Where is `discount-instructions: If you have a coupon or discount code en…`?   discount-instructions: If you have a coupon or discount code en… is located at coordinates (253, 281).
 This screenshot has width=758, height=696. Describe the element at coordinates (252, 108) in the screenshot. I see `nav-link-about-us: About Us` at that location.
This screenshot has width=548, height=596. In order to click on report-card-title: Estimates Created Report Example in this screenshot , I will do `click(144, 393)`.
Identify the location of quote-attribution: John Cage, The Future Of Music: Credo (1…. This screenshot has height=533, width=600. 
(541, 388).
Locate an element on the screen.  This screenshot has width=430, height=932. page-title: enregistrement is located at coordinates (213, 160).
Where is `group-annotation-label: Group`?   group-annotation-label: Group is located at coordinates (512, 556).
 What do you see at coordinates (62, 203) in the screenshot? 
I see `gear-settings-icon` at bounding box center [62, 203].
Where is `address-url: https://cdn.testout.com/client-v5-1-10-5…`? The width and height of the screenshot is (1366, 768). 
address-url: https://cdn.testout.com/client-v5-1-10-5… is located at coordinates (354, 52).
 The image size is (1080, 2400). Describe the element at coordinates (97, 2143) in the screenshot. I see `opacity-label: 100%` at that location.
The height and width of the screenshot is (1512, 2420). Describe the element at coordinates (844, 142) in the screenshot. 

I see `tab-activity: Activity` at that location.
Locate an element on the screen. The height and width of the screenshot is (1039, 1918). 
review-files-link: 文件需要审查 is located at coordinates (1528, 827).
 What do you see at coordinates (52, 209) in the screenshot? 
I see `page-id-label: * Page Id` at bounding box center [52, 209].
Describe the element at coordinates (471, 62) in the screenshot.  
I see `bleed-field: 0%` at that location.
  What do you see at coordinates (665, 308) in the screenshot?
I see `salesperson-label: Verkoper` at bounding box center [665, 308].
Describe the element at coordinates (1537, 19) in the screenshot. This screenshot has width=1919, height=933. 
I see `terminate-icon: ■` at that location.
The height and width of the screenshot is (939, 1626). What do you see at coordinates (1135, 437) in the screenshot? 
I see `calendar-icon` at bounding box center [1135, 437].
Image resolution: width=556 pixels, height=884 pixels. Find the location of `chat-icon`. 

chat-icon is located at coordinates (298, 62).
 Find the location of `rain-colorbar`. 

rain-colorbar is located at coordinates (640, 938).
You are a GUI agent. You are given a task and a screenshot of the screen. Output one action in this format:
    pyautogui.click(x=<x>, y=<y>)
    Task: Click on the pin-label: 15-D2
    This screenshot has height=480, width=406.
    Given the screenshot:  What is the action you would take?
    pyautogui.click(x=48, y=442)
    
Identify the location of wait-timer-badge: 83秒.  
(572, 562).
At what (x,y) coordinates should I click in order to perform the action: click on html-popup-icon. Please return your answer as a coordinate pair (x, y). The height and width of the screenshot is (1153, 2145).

• _Instructions for the task_: Quote every entry above word for word.

• _Output_:
Where is `discount-instructions: If you have a coupon or discount code en…`?   discount-instructions: If you have a coupon or discount code en… is located at coordinates (253, 281).
 This screenshot has width=758, height=696. Describe the element at coordinates (252, 108) in the screenshot. I see `nav-link-about-us: About Us` at that location.
This screenshot has width=548, height=596. In order to click on report-card-title: Estimates Created Report Example in this screenshot , I will do `click(144, 393)`.
Identify the location of quote-attribution: John Cage, The Future Of Music: Credo (1…. This screenshot has height=533, width=600. 
(541, 388).
Locate an element on the screen.  This screenshot has width=430, height=932. page-title: enregistrement is located at coordinates (213, 160).
Where is `group-annotation-label: Group`?   group-annotation-label: Group is located at coordinates (512, 556).
 What do you see at coordinates (62, 203) in the screenshot? 
I see `gear-settings-icon` at bounding box center [62, 203].
Where is `address-url: https://cdn.testout.com/client-v5-1-10-5…`? The width and height of the screenshot is (1366, 768). 
address-url: https://cdn.testout.com/client-v5-1-10-5… is located at coordinates (354, 52).
 The image size is (1080, 2400). Describe the element at coordinates (97, 2143) in the screenshot. I see `opacity-label: 100%` at that location.
The height and width of the screenshot is (1512, 2420). Describe the element at coordinates (844, 142) in the screenshot. 

I see `tab-activity: Activity` at that location.
Locate an element on the screen. The height and width of the screenshot is (1039, 1918). 
review-files-link: 文件需要审查 is located at coordinates (1528, 827).
 What do you see at coordinates (52, 209) in the screenshot? 
I see `page-id-label: * Page Id` at bounding box center [52, 209].
Describe the element at coordinates (471, 62) in the screenshot.  
I see `bleed-field: 0%` at that location.
  What do you see at coordinates (665, 308) in the screenshot?
I see `salesperson-label: Verkoper` at bounding box center [665, 308].
Describe the element at coordinates (1537, 19) in the screenshot. This screenshot has width=1919, height=933. 
I see `terminate-icon: ■` at that location.
The height and width of the screenshot is (939, 1626). What do you see at coordinates (1135, 437) in the screenshot? 
I see `calendar-icon` at bounding box center [1135, 437].
Image resolution: width=556 pixels, height=884 pixels. Find the location of `chat-icon`. 

chat-icon is located at coordinates (298, 62).
 Find the location of `rain-colorbar`. 

rain-colorbar is located at coordinates (640, 938).
You are a GUI agent. You are given a task and a screenshot of the screen. Output one action in this format:
    pyautogui.click(x=<x>, y=<y>)
    Task: Click on the pin-label: 15-D2
    This screenshot has height=480, width=406.
    Given the screenshot:  What is the action you would take?
    pyautogui.click(x=48, y=442)
    
Identify the location of wait-timer-badge: 83秒.  
(572, 562).
At what (x,y) coordinates should I click in order to perform the action: click on html-popup-icon. Please return your answer as a coordinate pair (x, y). The height and width of the screenshot is (1153, 2145).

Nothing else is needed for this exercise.